| Work request |
I'd like the data beneath this line reproduced exactly, without any of its images.

-- Data records follows --

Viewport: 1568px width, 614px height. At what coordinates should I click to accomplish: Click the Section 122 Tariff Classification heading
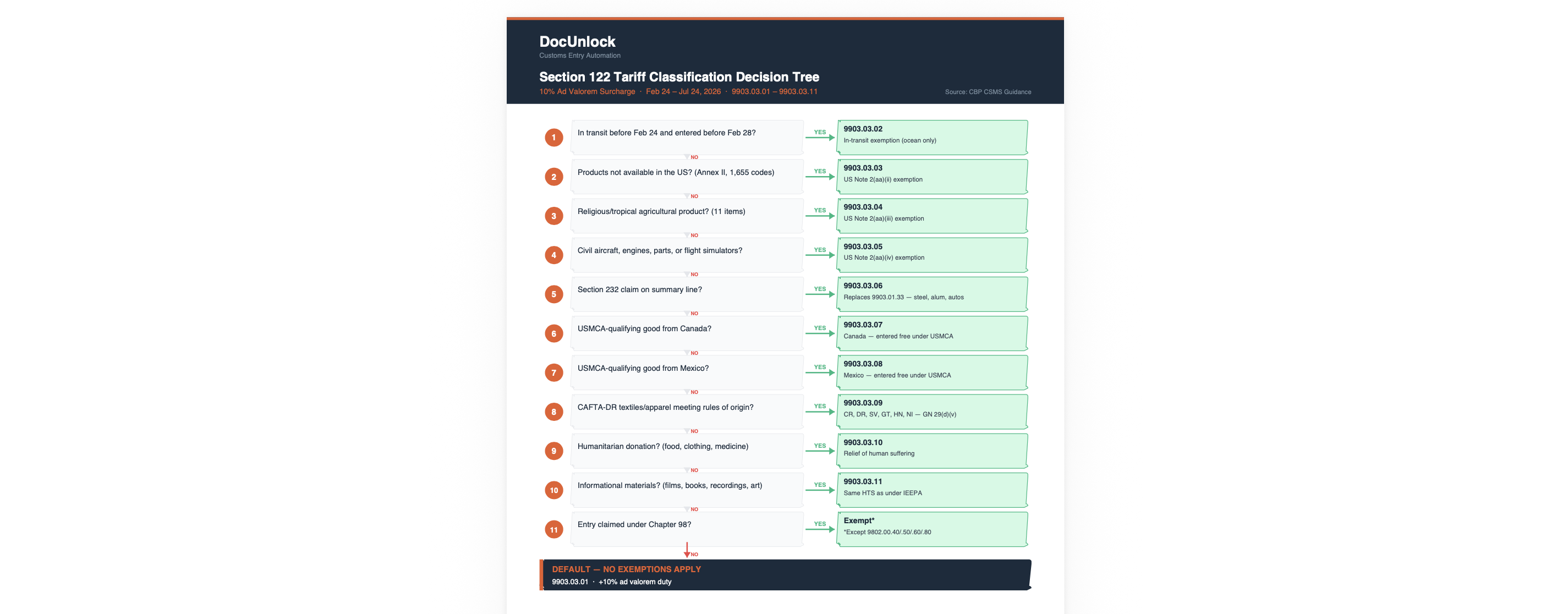click(679, 76)
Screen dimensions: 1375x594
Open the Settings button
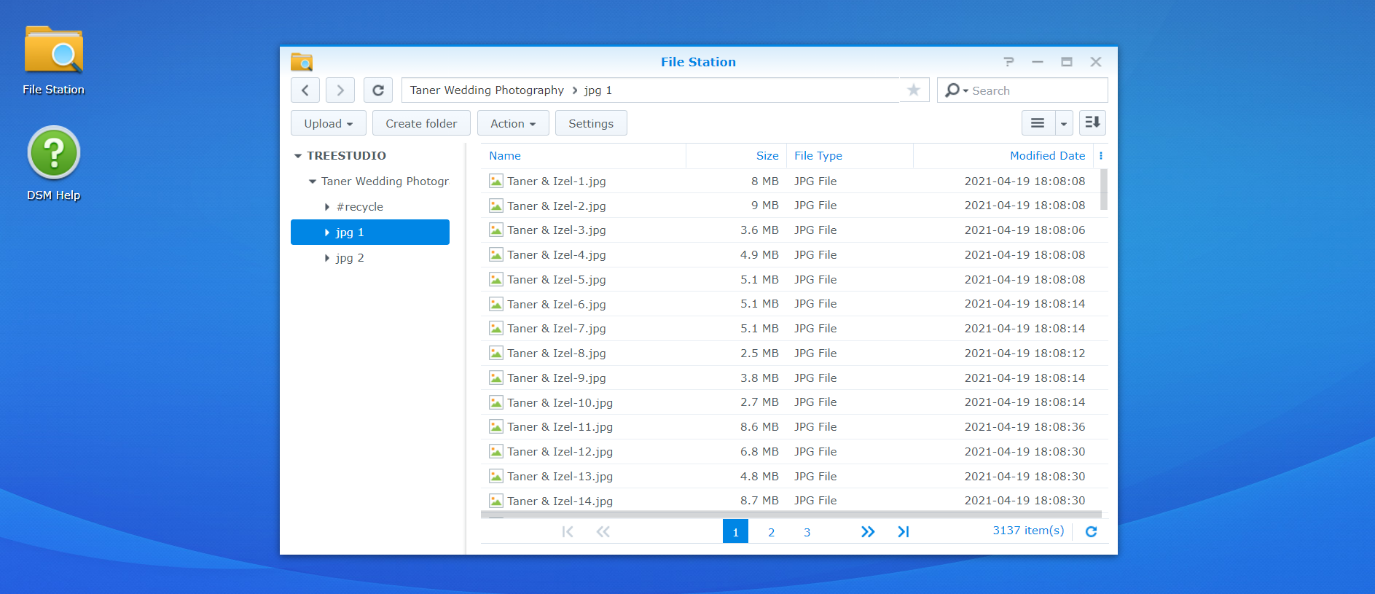pyautogui.click(x=591, y=124)
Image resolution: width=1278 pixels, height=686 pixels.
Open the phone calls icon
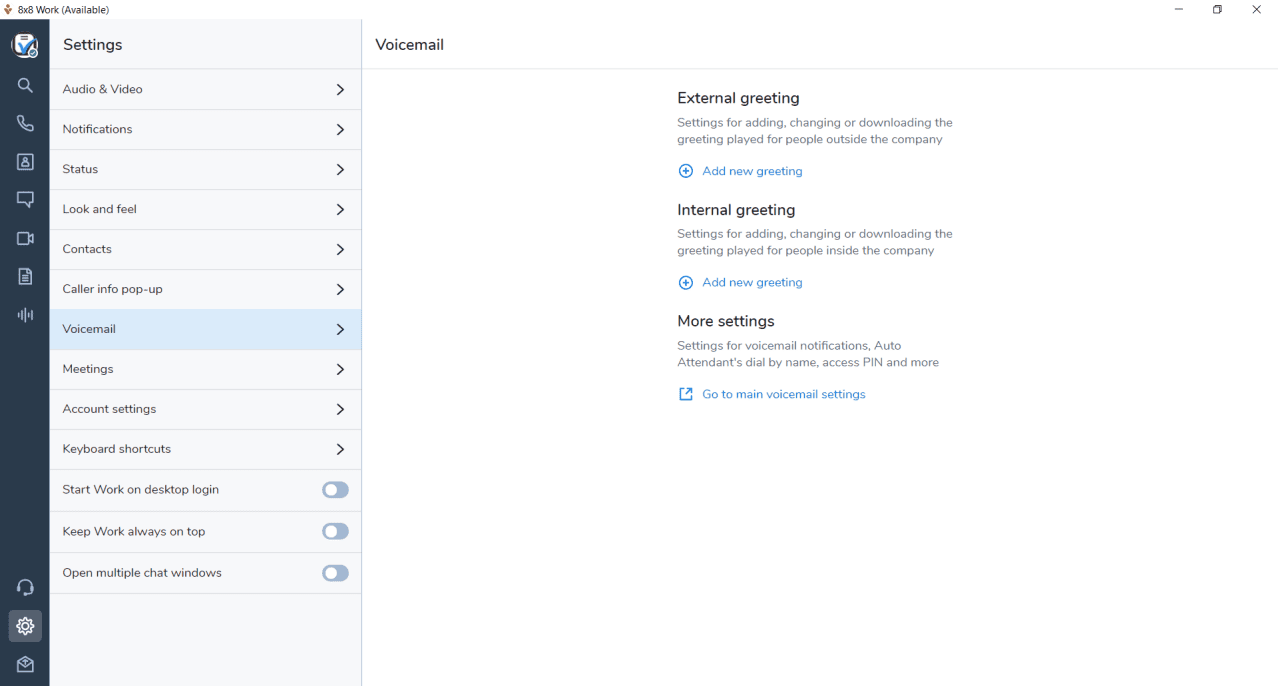tap(25, 124)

-- Data records concluded --

| Finished exercise |
Viewport: 1568px width, 614px height. At what coordinates should I click to accomplish: Click the Section 122 Tariff Classification heading
click(679, 76)
Screen dimensions: 1375x594
Open the Settings button
pyautogui.click(x=591, y=124)
Image resolution: width=1278 pixels, height=686 pixels.
Open the phone calls icon
tap(25, 124)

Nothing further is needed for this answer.